Try it:
Retype the records in full, keeping each character as it is.
*** Opening Records to process ***
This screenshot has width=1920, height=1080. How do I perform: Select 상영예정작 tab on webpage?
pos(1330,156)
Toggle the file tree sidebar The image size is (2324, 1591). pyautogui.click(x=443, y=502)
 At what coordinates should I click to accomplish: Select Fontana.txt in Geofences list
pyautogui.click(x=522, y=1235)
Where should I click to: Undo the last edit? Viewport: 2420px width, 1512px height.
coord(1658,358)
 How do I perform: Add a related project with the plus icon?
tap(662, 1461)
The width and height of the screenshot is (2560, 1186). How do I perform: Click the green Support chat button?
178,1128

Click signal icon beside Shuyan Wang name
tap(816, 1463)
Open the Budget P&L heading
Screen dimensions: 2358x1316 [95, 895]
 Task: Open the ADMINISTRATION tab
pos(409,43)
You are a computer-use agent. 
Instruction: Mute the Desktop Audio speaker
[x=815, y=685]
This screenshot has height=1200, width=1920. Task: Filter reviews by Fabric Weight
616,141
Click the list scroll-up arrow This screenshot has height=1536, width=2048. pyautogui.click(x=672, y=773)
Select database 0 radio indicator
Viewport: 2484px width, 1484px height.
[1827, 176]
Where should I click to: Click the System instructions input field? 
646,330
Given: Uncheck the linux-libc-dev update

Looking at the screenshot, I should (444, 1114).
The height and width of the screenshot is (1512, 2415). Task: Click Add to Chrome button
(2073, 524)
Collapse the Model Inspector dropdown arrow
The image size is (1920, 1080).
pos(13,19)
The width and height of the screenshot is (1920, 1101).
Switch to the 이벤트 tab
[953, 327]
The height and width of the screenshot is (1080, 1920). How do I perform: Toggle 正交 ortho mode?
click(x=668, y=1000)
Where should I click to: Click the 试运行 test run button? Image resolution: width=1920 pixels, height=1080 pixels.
*** Closing Records to process ***
Task response:
This screenshot has width=1920, height=1080. How do I perform: Select 상영예정작 tab on webpage?
pos(1330,156)
Toggle the file tree sidebar The image size is (2324, 1591). pyautogui.click(x=443, y=502)
 At what coordinates should I click to accomplish: Select Fontana.txt in Geofences list
pyautogui.click(x=522, y=1235)
Where should I click to: Undo the last edit? Viewport: 2420px width, 1512px height.
coord(1658,358)
 How do I perform: Add a related project with the plus icon?
tap(662, 1461)
The width and height of the screenshot is (2560, 1186). How do I perform: Click the green Support chat button?
178,1128

Click signal icon beside Shuyan Wang name
tap(816, 1463)
Open the Budget P&L heading
Screen dimensions: 2358x1316 [95, 895]
 Task: Open the ADMINISTRATION tab
pos(409,43)
You are a computer-use agent. 
Instruction: Mute the Desktop Audio speaker
[x=815, y=685]
This screenshot has height=1200, width=1920. Task: Filter reviews by Fabric Weight
616,141
Click the list scroll-up arrow This screenshot has height=1536, width=2048. pyautogui.click(x=672, y=773)
Select database 0 radio indicator
Viewport: 2484px width, 1484px height.
[1827, 176]
Where should I click to: Click the System instructions input field? 
646,330
Given: Uncheck the linux-libc-dev update

Looking at the screenshot, I should (444, 1114).
The height and width of the screenshot is (1512, 2415). Task: Click Add to Chrome button
(2073, 524)
Collapse the Model Inspector dropdown arrow
The image size is (1920, 1080).
pos(13,19)
The width and height of the screenshot is (1920, 1101).
Switch to the 이벤트 tab
[953, 327]
The height and width of the screenshot is (1080, 1920). How do I perform: Toggle 正交 ortho mode?
click(x=668, y=1000)
Where should I click to: Click the 试运行 test run button? Image resolution: width=1920 pixels, height=1080 pixels.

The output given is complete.